30.4.14

NOCIVITA': STRATEGIA GLOBALE DI DOMINIO

di Gianni Lannes 

Il male invisibile è sempre più tangibile: la nocività come strategia globale di dominio. Prendiamo le scie chimiche: oggi diversi testimoni oculari dalla Puglia e dalla Sardegna hanno segnalato il grave fenomeno. Dalle immagini si evincono in cielo delle griglie, ordite dai velivoli militari che irrorano di sostanze tossiche costantemente i centri abitati con il beneplacito del governo Renzi (quel montato dal sistema che ha minacciato trattamenti sanitari obbligatori a chi segnale le scie chimiche) imposto dal capo abusivo dello Stato. 

E’ in atto un progetto globale, non si tratta di avvistamenti sporadici o disorganizzati, bensì ben pianificati dalla NATO e dall’Aeronautica militare tricolore.
Quali conseguenze? L’invadenza militare è un tumore che genera metastasi reali nella disattenta popolazione.
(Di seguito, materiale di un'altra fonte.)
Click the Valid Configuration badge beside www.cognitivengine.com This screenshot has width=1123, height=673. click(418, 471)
Le basi della guerra sono ormai dentro casa, anzi dentro gli umani che il sistema di potere dominante pretende ammalati e schiavi. Si è in balìa dell’industria della sofferenza: armi e medicinali.

Un altro cancro sociale è il segreto di Stato usato per coprire crimini di ogni genere. Gli enti pubblici di controllo sanitario sono indotti a svendere le rispettive competenze per la propria sopravvivenza professionale.
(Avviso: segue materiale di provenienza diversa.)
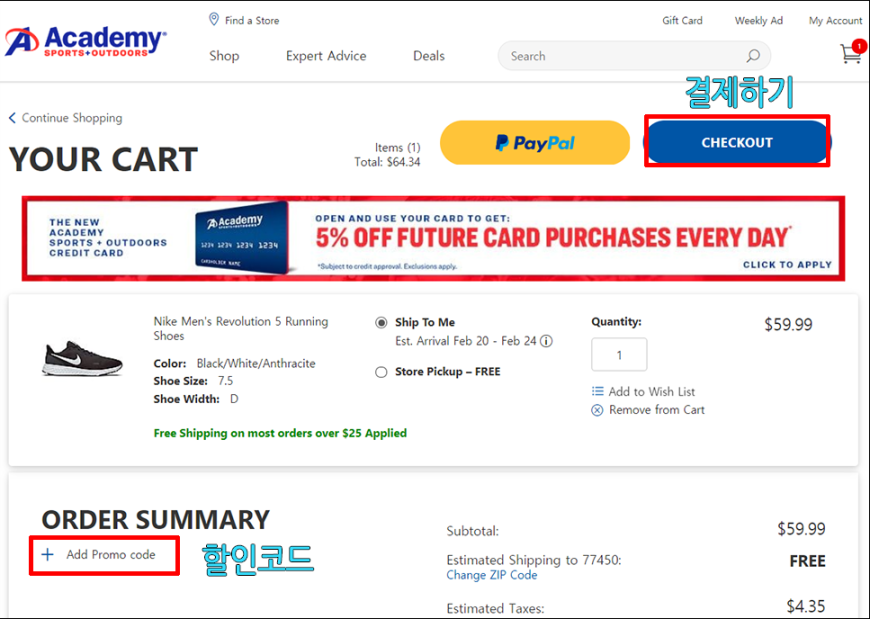This screenshot has height=619, width=870.
Task: Click the Continue Shopping back arrow
Action: point(12,118)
Si sopravvive in ambienti contaminati, stressanti e rischiosi, condannati alla totale subalternità al mercato, irreggimentati dall’informazione propagandistica, deviati da scelte elettorali aleatorie e grullesche.
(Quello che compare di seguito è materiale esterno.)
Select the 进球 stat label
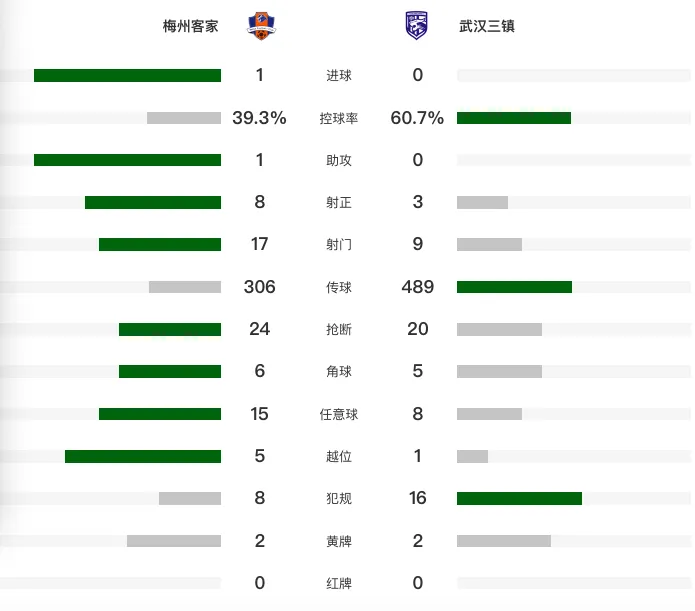 tap(339, 75)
La pervadente ingerenza bellica è l’emblema dei passi che stanno portando alla completa militarizzazione del territorio nazionale e dell'Europa nuclearizzata con centinaia di ordigni nucleari United States of America in violazione palese del Trattato di non proliferazione atomica, a seguito del clima di guerra globale cui la superpotenza egemone sul capitalismo internazionale sta conducendo la Terra.

Si tratta di guerre pretestuose sotto la copertura del patto atlantico e colpi di Stato per l’accaparramento di risorse energetiche e strategiche. Tuttavia, non tutto è perduto. Ora sta a noi fare la differenza: lamentarsi non serve a niente e a nessuno, tantomeno implorare il carnefice. Non abbiamo che da perdere le catene. Le dittature si abbattono con astuzia, intelligenza e creatività, perché non accettano riforme.